对话偏好提取器从用户对话中自动识别偏好、约束、风格等信息,支持中英文关键词矩阵。
pkg/memory/dialog/
├── extractor.go # 关键词提取器
├── keywords_zh.go # 中文关键词矩阵
└── keywords_en.go # 英文关键词矩阵
type PreferenceCategory string
const (
CategoryPreference PreferenceCategory = "preference" // 一般偏好
CategoryConstraint PreferenceCategory = "constraint" // 约束条件
CategoryStyle PreferenceCategory = "style" // 风格偏好
CategoryAudience PreferenceCategory = "audience" // 受众偏好
CategoryLength PreferenceCategory = "length" // 长度偏好
CategoryFormat PreferenceCategory = "format" // 格式偏好
)
// ExtractedPreference 提取的偏好
type ExtractedPreference struct {
Category PreferenceCategory // 分类
Content string // 内容(包含关键词的句子)
Keywords []string // 匹配的关键词
Confidence float64 // 置信度
Timestamp time.Time // 提取时间
}
import "github.com/astercloud/aster/pkg/memory/dialog"
// 使用默认中文关键词
extractor := dialog.NewExtractor(dialog.DefaultChineseKeywords(), nil)
// 使用写作风格关键词(扩展版)
extractor := dialog.NewExtractor(dialog.WritingStyleKeywords(), nil)
// 使用英文关键词
extractor := dialog.NewExtractor(dialog.DefaultEnglishKeywords(), nil)
message := "我想要轻松一点的风格,字数控制在2000字以内,不要使用网络流行语"
preferences := extractor.Extract(message)

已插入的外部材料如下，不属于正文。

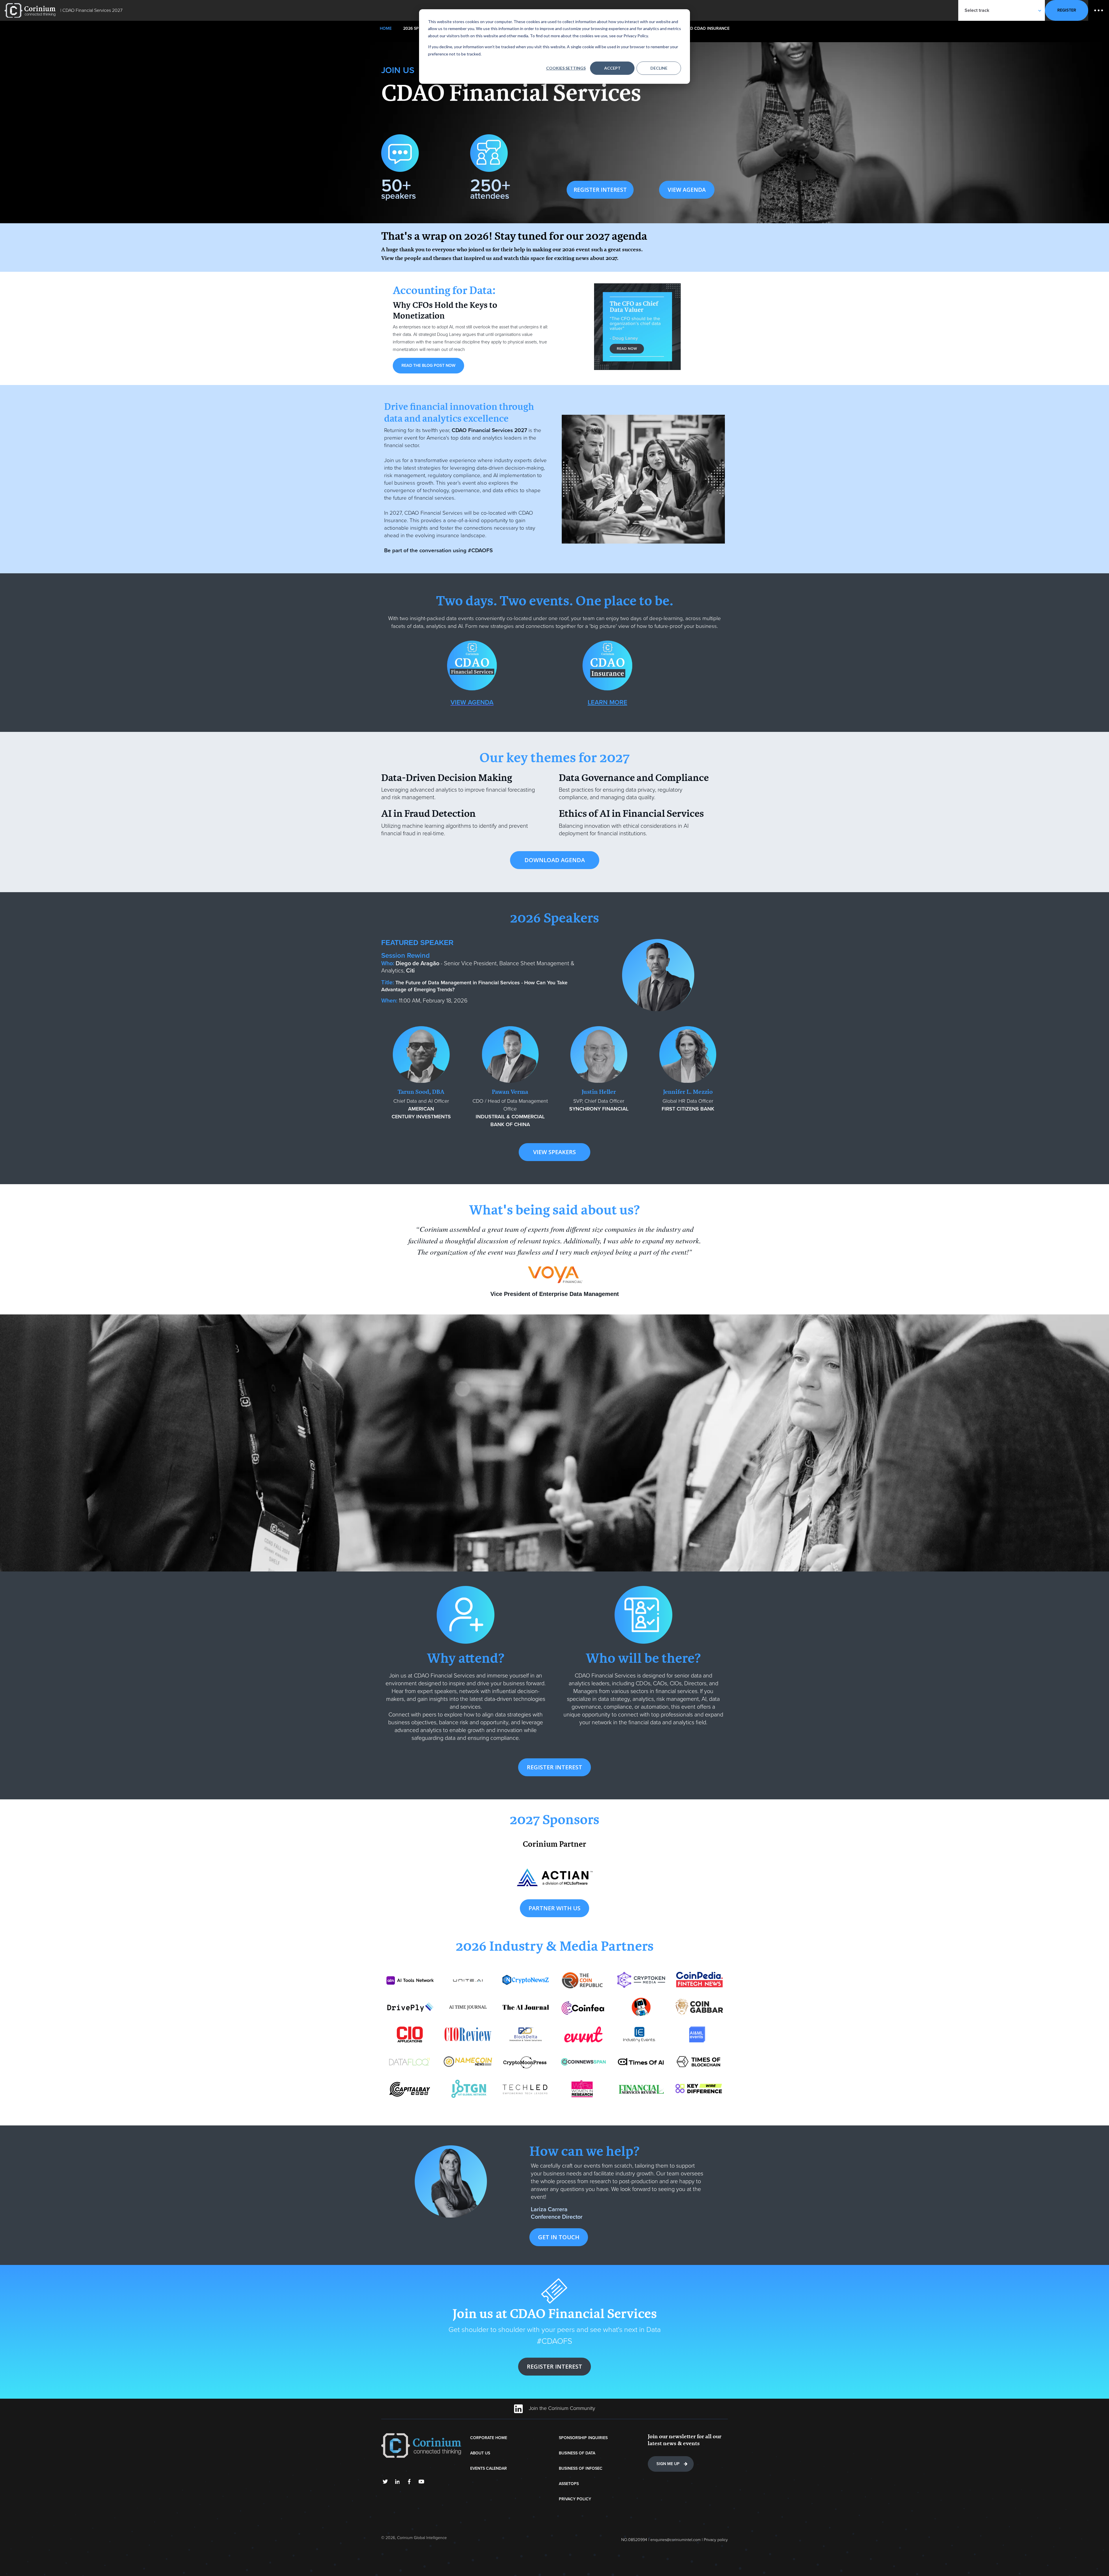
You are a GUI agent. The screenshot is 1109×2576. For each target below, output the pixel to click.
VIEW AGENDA (687, 190)
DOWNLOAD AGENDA (554, 860)
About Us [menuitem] (480, 2453)
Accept (612, 68)
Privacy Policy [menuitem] (575, 2499)
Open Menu (1098, 10)
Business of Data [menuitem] (577, 2453)
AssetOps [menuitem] (569, 2483)
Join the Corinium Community (561, 2408)
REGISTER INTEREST (600, 190)
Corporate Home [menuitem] (488, 2437)
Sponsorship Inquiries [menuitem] (583, 2437)
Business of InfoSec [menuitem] (580, 2468)
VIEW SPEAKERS (554, 1152)
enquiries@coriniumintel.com (675, 2539)
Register (1066, 10)
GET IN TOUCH (558, 2237)
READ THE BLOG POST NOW (428, 365)
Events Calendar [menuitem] (488, 2468)
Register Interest (554, 2366)
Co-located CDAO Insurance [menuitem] (699, 28)
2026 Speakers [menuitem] (418, 28)
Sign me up (668, 2463)
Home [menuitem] (386, 28)
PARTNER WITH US (554, 1908)
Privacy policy (716, 2539)
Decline (658, 68)
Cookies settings (566, 68)
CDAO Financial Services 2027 (92, 10)
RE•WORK (30, 10)
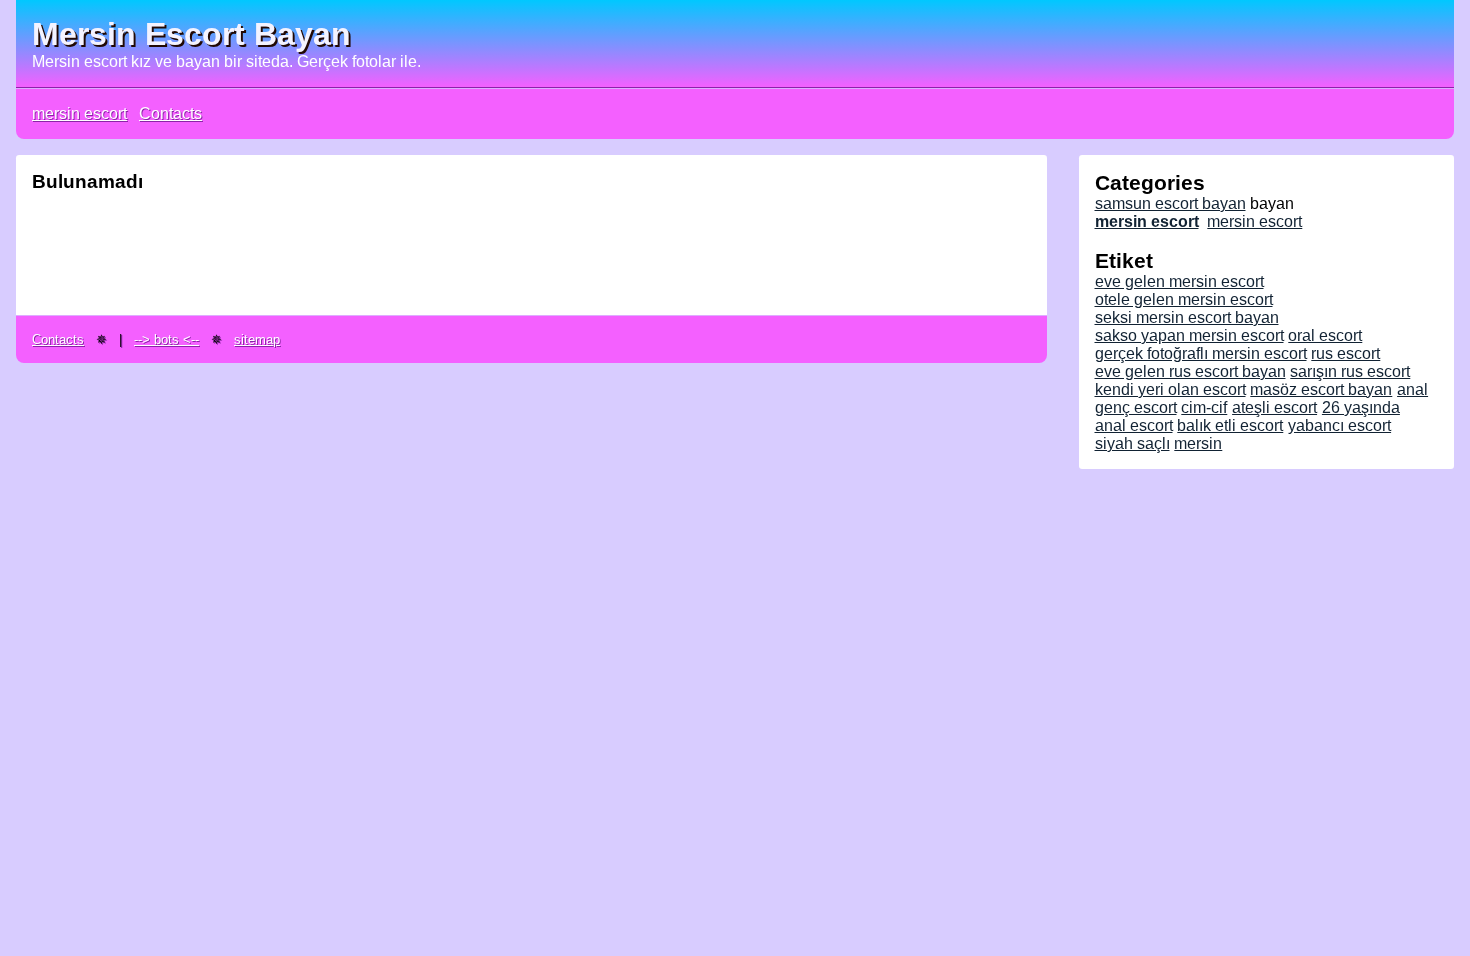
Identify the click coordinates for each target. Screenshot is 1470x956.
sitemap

for _, pref := range preferences {
fmt.Printf("[%s] %s (置信度: %.2f)\n",
pref.Category, pref.Content, pref.Confidence)
}
// 输出:
// [preference] 我想要轻松一点的风格 (置信度: 0.60)
// [length] 字数控制在2000字以内 (置信度: 0.60)
// [constraint] 不要使用网络流行语 (置信度: 0.80)
// 检查消息是否包含偏好关键词
if extractor.HasPreferenceKeyword(message) {
// 值得进一步提取
preferences := extractor.Extract(message)
}
// DefaultChineseKeywords 默认中文关键词
func DefaultChineseKeywords() KeywordMatrix {
return KeywordMatrix{
CategoryPreference: {"想要", "希望", "喜欢", "偏好", "倾向", "更喜欢", "觉得", "认为"},
CategoryConstraint: {"必须", "一定要", "不要", "禁止", "不能", "避免", "不允许", "务必"},
CategoryStyle: {"风格", "语气", "调性", "口吻", "正式", "轻松", "幽默", "严肃", "专业"},
CategoryAudience: {"读者", "受众", "目标人群", "给谁看", "用户", "客户"},
CategoryLength: {"字数", "长度", "篇幅", "简短", "简洁", "详细", "控制在"},
CategoryFormat: {"格式", "排版", "列表", "段落", "标题", "markdown"},
}
}
// WritingStyleKeywords 写作风格关键词(扩展)
func WritingStyleKeywords() KeywordMatrix {
// 基于 DefaultChineseKeywords 扩展
// 添加: 文风、笔触、叙述方式、第一人称、第三人称、主题、题材、重点等
}
// ContentPlatformKeywords 内容平台关键词
func ContentPlatformKeywords() KeywordMatrix {
// 添加平台: 微信、公众号、小红书、抖音、知乎、微博、B站等
}
// DefaultEnglishKeywords 默认英文关键词
func DefaultEnglishKeywords() KeywordMatrix {
return KeywordMatrix{
CategoryPreference: {"want", "prefer", "like", "hope", "wish", "would like", "I'd like"},
CategoryConstraint: {"must", "have to", "don't", "do not", "never", "avoid", "should not"},
CategoryStyle: {"style", "tone", "voice", "formal", "casual", "professional", "friendly"},
CategoryAudience: {"reader", "audience", "target", "user", "customer", "intended for"},
CategoryLength: {"words", "length", "short", "brief", "detailed", "comprehensive"},
CategoryFormat: {"format", "layout", "list", "bullet", "paragraph", "heading", "markdown"},
}
}
// TechnicalWritingKeywords 技术写作关键词
func TechnicalWritingKeywords() KeywordMatrix {
// 扩展: technical, documentation, tutorial, guide, step-by-step, code block等
}
// MarketingContentKeywords 营销内容关键词
func MarketingContentKeywords() KeywordMatrix {
// 扩展: persuasive, engaging, call to action, benefits, prospect等
}
extractor := dialog.NewExtractor(nil, nil)
// 设置完整的关键词矩阵
extractor.SetKeywords(dialog.KeywordMatrix{
dialog.CategoryPreference: {"want", "need", "prefer"},
dialog.CategoryConstraint: {"must", "avoid", "don't"},
})
// 向现有类别添加关键词
extractor.AddKeywords(dialog.CategoryStyle, []string{
"vintage", "modern", "minimalist",
})
config := &dialog.ExtractorConfig{
MinConfidence: 0.5, // 最低置信度(低于此值不返回)
MaxExtractLength: 200, // 最大提取长度(防止句子过长)
}
extractor := dialog.NewExtractor(keywords, config)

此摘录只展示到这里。